== PROBLEM STATEMENT ==
There is material below. Print exactly the lines starting at the line with "Selain Intel, Huawei" and ending at the line with "Realita HDD External", ends included, and no others.

== RECORDS FOR THIS TASK ==

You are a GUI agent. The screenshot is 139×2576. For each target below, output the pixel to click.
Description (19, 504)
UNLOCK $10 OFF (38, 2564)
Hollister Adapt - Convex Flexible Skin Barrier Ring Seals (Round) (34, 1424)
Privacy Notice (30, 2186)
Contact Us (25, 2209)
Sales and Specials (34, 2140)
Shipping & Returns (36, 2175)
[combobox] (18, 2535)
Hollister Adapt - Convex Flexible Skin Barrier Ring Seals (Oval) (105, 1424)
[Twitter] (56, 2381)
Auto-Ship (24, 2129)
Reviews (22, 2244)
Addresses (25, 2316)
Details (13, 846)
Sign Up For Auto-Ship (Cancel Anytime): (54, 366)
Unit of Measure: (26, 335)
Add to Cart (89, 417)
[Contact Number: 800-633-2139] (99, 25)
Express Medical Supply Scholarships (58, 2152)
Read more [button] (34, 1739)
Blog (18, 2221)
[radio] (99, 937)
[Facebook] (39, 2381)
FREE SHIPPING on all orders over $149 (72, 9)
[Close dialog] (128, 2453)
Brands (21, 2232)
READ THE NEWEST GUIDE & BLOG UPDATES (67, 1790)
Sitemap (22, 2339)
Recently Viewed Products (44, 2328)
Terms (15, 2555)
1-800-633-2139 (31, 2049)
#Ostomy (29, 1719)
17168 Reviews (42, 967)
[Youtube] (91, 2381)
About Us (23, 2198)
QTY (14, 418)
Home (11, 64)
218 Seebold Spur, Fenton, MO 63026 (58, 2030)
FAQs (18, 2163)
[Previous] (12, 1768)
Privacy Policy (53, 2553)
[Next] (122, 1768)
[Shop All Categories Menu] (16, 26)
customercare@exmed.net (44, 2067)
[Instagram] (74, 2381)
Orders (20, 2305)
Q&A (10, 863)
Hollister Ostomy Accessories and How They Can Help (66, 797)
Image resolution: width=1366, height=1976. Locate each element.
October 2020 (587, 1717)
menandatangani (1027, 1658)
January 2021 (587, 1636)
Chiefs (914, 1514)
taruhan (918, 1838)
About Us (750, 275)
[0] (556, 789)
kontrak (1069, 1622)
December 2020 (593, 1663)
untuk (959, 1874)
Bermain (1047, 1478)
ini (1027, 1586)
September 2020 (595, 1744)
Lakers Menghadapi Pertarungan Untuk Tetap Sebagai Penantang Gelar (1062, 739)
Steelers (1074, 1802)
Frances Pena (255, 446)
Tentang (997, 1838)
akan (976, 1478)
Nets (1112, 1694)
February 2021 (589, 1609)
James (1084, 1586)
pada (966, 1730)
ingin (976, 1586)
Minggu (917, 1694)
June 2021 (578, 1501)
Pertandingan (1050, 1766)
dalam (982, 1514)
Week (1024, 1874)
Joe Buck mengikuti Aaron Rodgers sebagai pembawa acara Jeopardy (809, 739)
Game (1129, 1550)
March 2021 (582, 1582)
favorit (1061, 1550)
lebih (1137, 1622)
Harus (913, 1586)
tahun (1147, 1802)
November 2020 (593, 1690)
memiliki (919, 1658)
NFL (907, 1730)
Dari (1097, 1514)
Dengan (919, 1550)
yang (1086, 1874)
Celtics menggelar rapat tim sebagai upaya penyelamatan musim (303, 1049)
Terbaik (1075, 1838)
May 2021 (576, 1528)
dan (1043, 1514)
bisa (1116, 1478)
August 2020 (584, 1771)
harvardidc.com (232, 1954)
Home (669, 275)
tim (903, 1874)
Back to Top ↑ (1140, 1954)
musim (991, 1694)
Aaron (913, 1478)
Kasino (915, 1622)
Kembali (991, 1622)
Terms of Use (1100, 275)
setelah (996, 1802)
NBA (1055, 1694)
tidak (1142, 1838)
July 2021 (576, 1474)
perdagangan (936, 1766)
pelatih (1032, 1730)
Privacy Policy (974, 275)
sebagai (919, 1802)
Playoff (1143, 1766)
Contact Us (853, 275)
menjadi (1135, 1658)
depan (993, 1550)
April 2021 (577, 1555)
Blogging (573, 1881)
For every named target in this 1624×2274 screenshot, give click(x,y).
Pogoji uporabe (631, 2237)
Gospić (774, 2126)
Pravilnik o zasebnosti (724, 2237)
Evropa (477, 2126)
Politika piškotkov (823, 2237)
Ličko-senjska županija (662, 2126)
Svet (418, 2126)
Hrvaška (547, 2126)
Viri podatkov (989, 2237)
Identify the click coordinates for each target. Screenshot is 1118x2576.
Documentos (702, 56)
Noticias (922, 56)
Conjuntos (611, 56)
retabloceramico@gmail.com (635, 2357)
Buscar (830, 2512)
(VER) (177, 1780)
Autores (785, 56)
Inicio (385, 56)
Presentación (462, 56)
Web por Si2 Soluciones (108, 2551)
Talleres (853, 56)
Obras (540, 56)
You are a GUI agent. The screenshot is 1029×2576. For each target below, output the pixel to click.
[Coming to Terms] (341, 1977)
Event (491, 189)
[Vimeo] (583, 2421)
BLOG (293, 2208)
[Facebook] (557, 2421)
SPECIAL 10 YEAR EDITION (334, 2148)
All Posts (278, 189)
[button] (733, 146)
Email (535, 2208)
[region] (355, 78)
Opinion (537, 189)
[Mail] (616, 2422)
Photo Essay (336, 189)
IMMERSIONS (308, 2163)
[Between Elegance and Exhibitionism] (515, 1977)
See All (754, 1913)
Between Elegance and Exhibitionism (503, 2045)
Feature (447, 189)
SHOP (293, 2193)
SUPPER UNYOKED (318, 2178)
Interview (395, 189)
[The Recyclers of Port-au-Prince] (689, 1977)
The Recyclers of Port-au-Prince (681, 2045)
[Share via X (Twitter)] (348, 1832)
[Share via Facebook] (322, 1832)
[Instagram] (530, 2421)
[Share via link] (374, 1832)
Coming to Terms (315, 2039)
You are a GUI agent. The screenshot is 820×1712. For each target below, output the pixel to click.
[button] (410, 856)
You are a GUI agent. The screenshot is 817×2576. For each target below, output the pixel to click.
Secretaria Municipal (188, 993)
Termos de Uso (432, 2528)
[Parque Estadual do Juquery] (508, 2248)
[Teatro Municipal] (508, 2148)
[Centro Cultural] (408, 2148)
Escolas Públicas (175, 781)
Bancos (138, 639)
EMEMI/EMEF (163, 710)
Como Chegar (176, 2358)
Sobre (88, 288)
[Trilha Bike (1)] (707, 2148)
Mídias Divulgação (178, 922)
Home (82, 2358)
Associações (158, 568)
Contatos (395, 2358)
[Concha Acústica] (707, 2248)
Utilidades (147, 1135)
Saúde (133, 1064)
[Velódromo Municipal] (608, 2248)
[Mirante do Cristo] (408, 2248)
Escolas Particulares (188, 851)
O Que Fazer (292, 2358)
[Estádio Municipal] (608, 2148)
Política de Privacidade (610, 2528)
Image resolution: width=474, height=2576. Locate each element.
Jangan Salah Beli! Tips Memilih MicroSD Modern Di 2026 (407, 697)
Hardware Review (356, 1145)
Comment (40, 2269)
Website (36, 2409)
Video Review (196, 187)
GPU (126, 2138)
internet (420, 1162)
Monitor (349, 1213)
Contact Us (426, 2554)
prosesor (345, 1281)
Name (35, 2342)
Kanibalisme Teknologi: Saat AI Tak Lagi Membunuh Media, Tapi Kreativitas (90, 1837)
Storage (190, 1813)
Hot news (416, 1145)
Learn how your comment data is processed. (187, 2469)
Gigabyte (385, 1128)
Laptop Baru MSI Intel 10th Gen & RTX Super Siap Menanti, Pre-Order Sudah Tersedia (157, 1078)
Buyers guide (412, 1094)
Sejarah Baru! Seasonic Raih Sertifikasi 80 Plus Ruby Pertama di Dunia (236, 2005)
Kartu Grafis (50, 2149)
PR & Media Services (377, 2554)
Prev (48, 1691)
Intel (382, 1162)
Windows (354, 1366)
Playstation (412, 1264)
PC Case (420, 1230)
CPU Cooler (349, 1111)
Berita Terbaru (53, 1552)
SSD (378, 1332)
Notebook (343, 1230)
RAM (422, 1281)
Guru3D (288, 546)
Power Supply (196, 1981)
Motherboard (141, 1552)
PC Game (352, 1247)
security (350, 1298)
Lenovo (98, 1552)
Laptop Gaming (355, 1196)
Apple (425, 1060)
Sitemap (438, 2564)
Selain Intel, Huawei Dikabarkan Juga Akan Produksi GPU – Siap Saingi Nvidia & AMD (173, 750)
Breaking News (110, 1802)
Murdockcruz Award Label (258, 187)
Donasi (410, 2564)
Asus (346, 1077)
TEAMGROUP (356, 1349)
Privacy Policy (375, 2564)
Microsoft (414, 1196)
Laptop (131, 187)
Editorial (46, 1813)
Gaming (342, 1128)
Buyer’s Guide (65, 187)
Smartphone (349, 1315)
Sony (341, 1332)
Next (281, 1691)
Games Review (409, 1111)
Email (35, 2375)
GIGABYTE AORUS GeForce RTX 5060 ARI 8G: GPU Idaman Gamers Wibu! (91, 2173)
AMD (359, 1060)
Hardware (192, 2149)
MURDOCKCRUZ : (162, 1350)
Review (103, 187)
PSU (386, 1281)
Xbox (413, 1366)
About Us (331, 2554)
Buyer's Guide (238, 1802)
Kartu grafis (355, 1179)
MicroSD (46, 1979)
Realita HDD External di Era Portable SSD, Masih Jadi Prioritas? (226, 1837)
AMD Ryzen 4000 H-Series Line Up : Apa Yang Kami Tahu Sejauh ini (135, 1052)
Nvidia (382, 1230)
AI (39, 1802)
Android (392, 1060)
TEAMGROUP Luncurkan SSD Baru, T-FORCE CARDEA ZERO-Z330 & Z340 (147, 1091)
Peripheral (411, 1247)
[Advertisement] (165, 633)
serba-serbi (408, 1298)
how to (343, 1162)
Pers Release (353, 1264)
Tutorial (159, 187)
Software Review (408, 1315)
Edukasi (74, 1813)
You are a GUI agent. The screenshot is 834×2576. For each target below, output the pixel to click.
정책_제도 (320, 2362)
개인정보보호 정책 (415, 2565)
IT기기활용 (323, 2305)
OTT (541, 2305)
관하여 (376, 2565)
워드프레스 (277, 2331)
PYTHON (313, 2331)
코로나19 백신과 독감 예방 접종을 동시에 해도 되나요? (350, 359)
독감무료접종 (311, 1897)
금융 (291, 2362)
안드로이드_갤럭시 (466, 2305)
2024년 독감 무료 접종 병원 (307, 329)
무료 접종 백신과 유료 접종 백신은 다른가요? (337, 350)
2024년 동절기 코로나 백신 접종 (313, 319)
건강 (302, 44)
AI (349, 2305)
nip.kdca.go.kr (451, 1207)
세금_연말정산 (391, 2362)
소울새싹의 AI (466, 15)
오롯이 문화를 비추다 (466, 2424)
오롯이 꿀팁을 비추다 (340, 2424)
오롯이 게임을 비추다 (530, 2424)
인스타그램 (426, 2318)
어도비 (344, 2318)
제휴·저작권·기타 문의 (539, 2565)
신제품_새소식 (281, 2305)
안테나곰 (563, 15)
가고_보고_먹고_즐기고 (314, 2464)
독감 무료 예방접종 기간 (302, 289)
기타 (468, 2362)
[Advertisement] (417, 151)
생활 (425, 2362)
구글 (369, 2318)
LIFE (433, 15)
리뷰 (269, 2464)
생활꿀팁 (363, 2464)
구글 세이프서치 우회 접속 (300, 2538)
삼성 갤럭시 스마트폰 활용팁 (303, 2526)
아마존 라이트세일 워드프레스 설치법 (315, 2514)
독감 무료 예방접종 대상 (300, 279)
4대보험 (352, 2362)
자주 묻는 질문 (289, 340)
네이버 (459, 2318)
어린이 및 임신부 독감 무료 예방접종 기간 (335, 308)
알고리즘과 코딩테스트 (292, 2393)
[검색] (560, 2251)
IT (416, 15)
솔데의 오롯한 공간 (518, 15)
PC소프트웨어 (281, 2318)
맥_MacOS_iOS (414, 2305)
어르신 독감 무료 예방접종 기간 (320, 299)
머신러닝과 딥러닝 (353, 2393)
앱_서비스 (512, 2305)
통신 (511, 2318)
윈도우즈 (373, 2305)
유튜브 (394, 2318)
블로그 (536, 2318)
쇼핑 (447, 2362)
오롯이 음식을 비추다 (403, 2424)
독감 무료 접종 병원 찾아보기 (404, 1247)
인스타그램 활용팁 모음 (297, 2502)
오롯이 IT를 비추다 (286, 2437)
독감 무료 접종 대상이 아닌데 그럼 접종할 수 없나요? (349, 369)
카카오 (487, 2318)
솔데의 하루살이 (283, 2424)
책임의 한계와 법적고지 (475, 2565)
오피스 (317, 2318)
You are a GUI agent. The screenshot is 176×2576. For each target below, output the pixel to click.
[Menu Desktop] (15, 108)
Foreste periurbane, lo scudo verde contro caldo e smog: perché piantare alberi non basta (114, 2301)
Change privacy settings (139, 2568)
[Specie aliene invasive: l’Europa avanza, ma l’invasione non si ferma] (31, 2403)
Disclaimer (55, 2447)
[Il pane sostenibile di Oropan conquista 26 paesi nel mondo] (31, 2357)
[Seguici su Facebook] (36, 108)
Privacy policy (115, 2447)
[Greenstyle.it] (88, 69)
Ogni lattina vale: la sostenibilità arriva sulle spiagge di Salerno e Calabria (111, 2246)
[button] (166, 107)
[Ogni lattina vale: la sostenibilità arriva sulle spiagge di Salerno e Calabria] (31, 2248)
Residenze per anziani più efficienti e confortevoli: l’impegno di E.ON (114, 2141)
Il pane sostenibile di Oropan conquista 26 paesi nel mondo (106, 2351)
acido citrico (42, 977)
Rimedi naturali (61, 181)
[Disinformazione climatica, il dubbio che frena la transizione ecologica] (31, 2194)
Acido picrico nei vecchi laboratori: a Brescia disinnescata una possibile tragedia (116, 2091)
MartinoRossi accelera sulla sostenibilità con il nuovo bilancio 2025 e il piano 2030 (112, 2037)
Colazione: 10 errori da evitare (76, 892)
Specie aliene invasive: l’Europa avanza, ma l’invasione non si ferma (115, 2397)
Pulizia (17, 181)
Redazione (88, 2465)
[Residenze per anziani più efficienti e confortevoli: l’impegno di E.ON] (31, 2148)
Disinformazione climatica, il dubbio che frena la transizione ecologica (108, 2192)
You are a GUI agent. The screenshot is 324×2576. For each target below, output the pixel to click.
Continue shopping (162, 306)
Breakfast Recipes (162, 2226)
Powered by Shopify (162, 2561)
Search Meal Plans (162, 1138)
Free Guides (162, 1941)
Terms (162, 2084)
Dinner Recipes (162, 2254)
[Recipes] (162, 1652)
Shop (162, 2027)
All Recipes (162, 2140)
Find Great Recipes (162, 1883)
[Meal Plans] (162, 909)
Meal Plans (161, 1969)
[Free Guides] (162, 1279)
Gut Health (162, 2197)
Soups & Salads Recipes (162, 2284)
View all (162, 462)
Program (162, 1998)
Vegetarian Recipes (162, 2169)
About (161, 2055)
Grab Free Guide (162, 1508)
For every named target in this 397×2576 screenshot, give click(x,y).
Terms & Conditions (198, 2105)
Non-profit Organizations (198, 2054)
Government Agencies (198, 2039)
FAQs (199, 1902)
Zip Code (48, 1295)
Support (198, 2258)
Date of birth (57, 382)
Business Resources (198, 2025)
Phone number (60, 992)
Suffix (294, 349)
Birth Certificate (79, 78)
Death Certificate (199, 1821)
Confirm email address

== TASK RESPONSE ==
Selain Intel, Huawei Dikabarkan Juga Akan Produksi GPU – Siap Saingi Nvidia & AMD (173, 750)
Breaking News (110, 1802)
Murdockcruz Award Label (258, 187)
Donasi (410, 2564)
Asus (346, 1077)
TEAMGROUP (356, 1349)
Privacy Policy (375, 2564)
Microsoft (414, 1196)
Laptop (131, 187)
Editorial (46, 1813)
Gaming (342, 1128)
Buyer’s Guide (65, 187)
Smartphone (349, 1315)
Sony (341, 1332)
Next (281, 1691)
Games Review (409, 1111)
Email (35, 2375)
GIGABYTE AORUS GeForce RTX 5060 ARI 8G: GPU Idaman Gamers Wibu! (91, 2173)
AMD (359, 1060)
Hardware (192, 2149)
MURDOCKCRUZ : (162, 1350)
Review (103, 187)
PSU (386, 1281)
Xbox (413, 1366)
About Us (331, 2554)
Buyer's Guide (238, 1802)
Kartu grafis (355, 1179)
MicroSD (46, 1979)
Realita HDD External di Era Portable SSD, Masih Jadi Prioritas? (226, 1837)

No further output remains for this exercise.